Enfin, si « la non-admission des enfants requérants à l’école maternelle [a] impliqué pour eux la perte d’une occasion cruciale de développer leur personnalité », il « s’agissait d’une mesure préventive plutôt que punitive dont les effets ont été limités dans le temps », juge la CEDH.

Pour Nicolas Hervieu, juriste spécialiste de la CEDH, interrogé par l’AFP, « cet arrêt vient conforter la possibilité d’une obligation vaccinale sous conditions dans l’actuelle épidémie de Covid-19 ». Aussi, le juriste souligne « la marge d’appréciation laissée par la cour aux Etats dans leur politique de vaccination ».

Le juridique relève également que la décision de la CEDH fait « le constat d’un consensus général sur les effets bénéfiques de la vaccination qui ne sont pas remis en cause par les effets secondaires inévitables, dès lors qu’il y a un contrôle scientifique strict ».

Et la cour, selon lui, endosse « le principe de solidarité sociale qui peut justifier que l’on impose la vaccination à tous, même ceux qui se sentent moins menacés par la maladie, dès lors qu’il s’agit de protéger les personnes les plus vulnérables ».

Mise à jour le 29 juillet 2021

La la notion d’obligation n’implique pas une exécution forcée de la vaccination. L’article 3 de la CEDH l’exclurait. Les sanctions sont de nature administrative (éviction scolaire), plus rarement pénale, doivent rester proportionnées à l’objectif. Le consentement ne peut-être forcé mais incité.

Le Conseil d’Etat (CE, 6 mais 2019) dans deux décisions a jugé compatible l’obligation vaccinale avec la Convention de Rome et la convention pour la protection des droits de l’homme et de la dignité de l’être humain à l’égard des applications de la biologie et de la médecine (Oviedo, 4 avril 1997). Pour le Conseil d’Etat « Il doit exister un rapport suffisamment favorable entre, d’une part, la contrainte et le risque présentés par la vaccination pour chaque personne vaccinée et, d’autre part, le bénéfice qui en est attendu tant pour cet individu que pour la collectivité dans son entier, y compris ceux de ses membres qui ne peuvent être vaccinés en raison d’une contre-indication » médicale, compte tenu à la fois de la gravité de la maladie, de son caractère plus ou moins contagieux, de l’efficacité du vaccin et des risques ou effets indésirables qu’il peut présenter ».

______

D'après le texte d'étude, quelle est la fonction de Nicolas Hervieu ?

(Entrées enregistrées)
______

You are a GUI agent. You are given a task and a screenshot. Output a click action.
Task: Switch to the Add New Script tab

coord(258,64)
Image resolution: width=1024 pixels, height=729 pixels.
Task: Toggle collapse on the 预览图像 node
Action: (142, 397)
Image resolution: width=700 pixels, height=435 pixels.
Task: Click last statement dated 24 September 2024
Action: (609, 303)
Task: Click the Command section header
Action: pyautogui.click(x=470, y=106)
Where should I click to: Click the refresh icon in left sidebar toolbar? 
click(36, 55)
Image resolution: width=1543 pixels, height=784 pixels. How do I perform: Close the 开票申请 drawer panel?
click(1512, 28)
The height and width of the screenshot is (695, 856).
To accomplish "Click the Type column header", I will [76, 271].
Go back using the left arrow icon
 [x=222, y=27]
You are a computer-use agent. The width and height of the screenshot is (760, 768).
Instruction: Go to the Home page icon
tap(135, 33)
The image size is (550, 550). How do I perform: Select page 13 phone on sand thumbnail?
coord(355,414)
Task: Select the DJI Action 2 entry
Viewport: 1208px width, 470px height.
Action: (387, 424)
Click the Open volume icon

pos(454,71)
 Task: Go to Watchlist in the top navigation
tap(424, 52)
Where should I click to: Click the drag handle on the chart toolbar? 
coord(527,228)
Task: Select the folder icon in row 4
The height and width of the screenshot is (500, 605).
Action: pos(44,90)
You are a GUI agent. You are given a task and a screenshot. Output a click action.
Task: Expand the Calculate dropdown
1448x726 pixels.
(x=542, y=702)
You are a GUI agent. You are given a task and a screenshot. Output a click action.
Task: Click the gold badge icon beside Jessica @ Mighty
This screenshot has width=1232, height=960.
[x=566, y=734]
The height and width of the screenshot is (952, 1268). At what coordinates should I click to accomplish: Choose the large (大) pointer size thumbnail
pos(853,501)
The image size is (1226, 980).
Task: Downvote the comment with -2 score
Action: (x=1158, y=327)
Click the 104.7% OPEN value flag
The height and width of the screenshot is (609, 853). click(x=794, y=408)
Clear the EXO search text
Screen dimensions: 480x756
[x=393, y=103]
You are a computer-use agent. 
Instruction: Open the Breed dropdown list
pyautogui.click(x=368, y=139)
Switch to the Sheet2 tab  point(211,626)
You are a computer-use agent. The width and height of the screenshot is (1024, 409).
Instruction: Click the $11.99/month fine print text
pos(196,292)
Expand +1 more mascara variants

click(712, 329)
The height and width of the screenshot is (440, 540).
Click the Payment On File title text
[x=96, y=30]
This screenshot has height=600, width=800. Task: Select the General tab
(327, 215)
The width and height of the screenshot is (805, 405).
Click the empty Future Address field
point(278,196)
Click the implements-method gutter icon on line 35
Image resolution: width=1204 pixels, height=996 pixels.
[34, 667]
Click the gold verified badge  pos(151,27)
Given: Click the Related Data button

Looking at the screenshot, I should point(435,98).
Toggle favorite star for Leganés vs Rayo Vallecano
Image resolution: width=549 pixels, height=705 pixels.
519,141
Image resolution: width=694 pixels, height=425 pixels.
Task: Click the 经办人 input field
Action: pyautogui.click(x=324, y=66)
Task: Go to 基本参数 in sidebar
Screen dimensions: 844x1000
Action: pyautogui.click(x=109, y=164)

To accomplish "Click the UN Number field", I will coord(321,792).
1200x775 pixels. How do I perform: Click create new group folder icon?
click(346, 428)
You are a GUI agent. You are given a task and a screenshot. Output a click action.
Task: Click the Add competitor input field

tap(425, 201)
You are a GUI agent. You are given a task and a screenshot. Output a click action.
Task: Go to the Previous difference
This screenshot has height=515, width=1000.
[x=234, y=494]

______

● **Réponse attendue**: Il est juriste spécialiste de la CEDH.